The Time Travelers (1964) Kino Lorber Blu-ray Review

Verdict
4

Summary

The film comes across as a swinging bit of apocalyptic yesteryear.

“The destruction was total. Earth – our planet, our home – is now just a bent-out, sterile slag in space.”

Plot: Scientists step through a time portal and travel 107 years into the future.

Review: Some scientists tinkering in a lab accidentally open a portal that allows them to slip forward through time. Immediately, the handful of scientists (one is a woman) are chased by bald mutants into a cave where other humans of that time are living. The humans of that time take the time travelers to their underground civilization where they show them (stock) footage of Earth’s final nuclear war and explain to them that mankind is dying out from radiation and lack of food and resources. Their plan is to use a starship to travel to a distant planet to start again. The scientists are enlisted as helpers in building cyborgs and in other activities, but before the launch to outer space is accomplished, the mutants living outside burst through the barriers and ruin any chances the non-contaminated people have of starting a new life. The time travelers promptly create another time portal and go back in time to try to fix the mess, but all they end up doing is going in circles through time, accomplishing nothing.
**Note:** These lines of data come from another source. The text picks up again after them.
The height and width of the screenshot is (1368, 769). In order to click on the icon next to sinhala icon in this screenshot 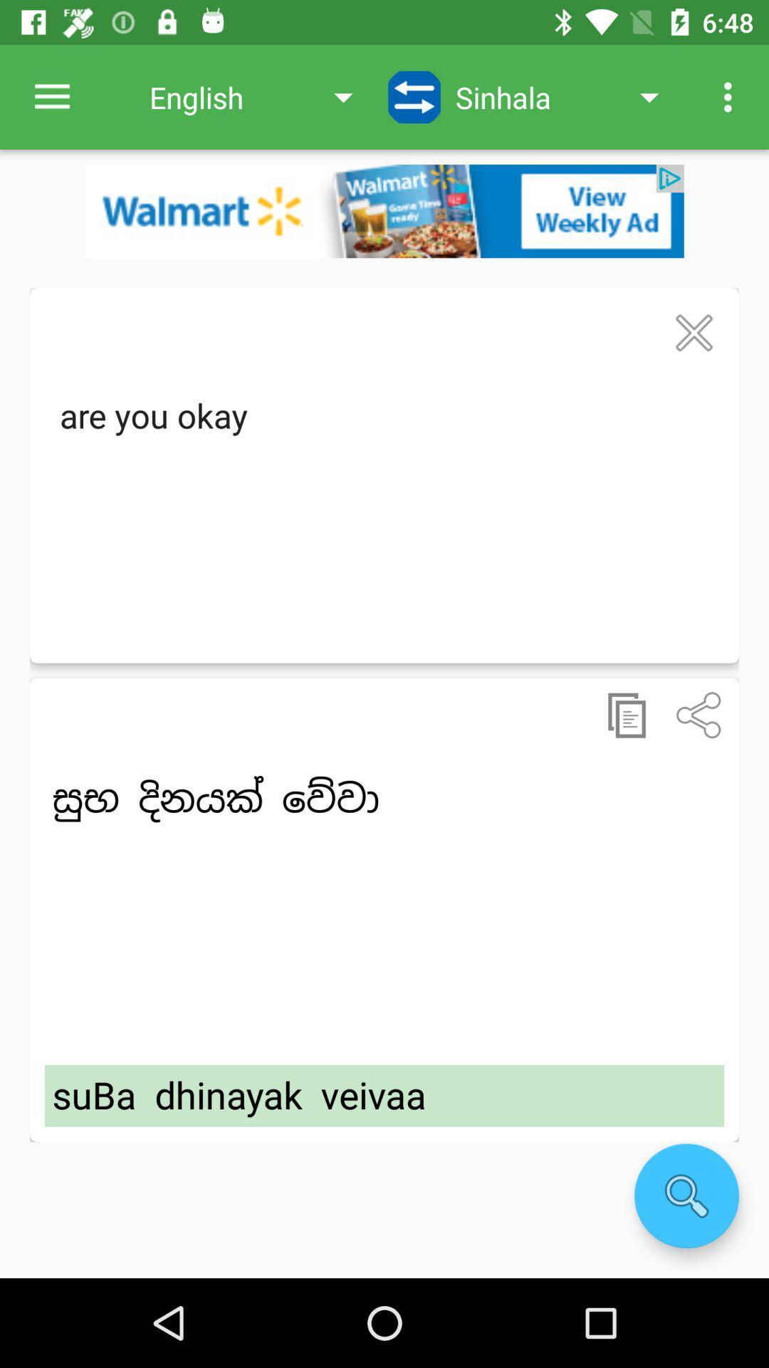, I will do `click(415, 96)`.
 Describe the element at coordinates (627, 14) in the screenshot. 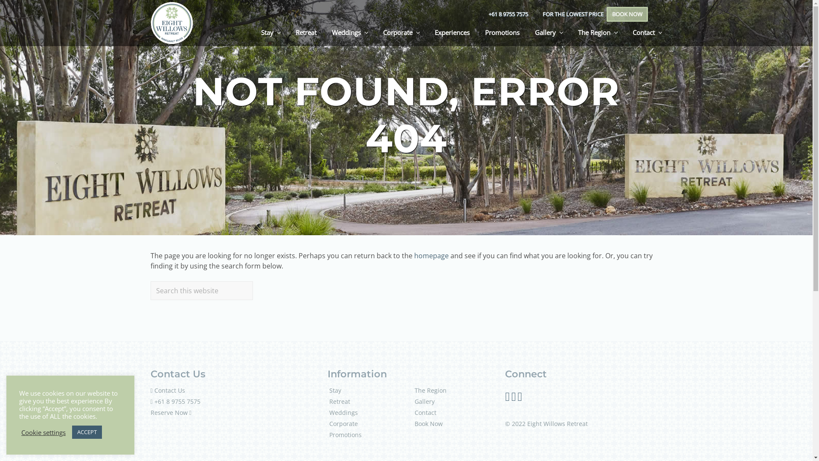

I see `'BOOK NOW'` at that location.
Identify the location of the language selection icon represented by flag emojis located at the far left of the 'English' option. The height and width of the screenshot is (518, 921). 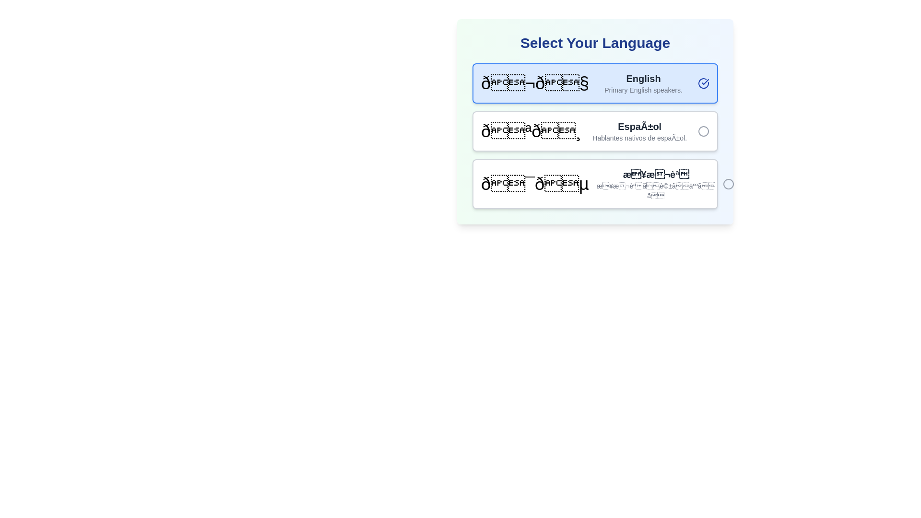
(535, 83).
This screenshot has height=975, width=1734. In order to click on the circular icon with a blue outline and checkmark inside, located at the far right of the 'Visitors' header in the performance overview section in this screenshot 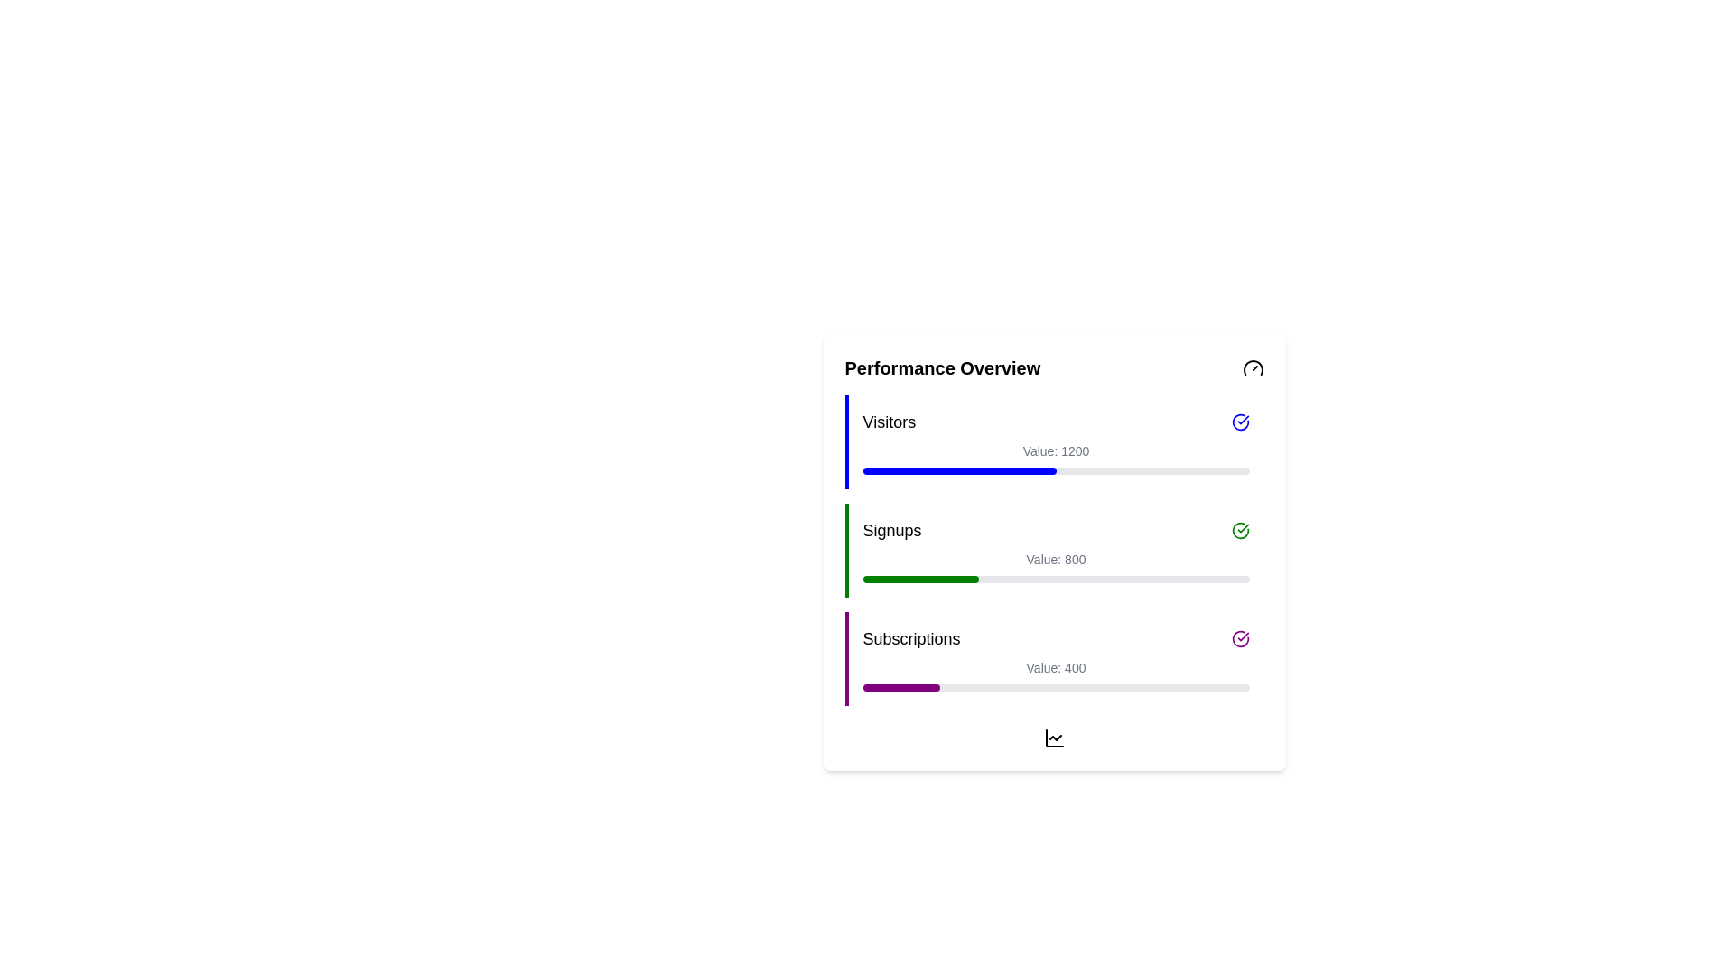, I will do `click(1239, 422)`.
At first, this appeared to be a cheap, Saturday matinee throwaway flick, destined to be forgotten, but as it went on, I grew to like it. The mutants and cyborgs are weird looking and original. Some of the romance and sexy scenes with the ladies in the film were cool and interesting. I liked the music by Richard LaSalle too, and as directed by Ib Melcher (writer of Death Race 2000), the film comes across as a swinging bit of apocalyptic yesteryear.

Kino Lorber and Scoprion Releasing will be releasing The Time Travelers onto Blu-ray next month on April 27th, and this is a nice upgrade from the previous DVD from Shout Factory, which contained several other films as well. Scorpion’s transfer is nice and filmic in high definition, and includes the original trailer.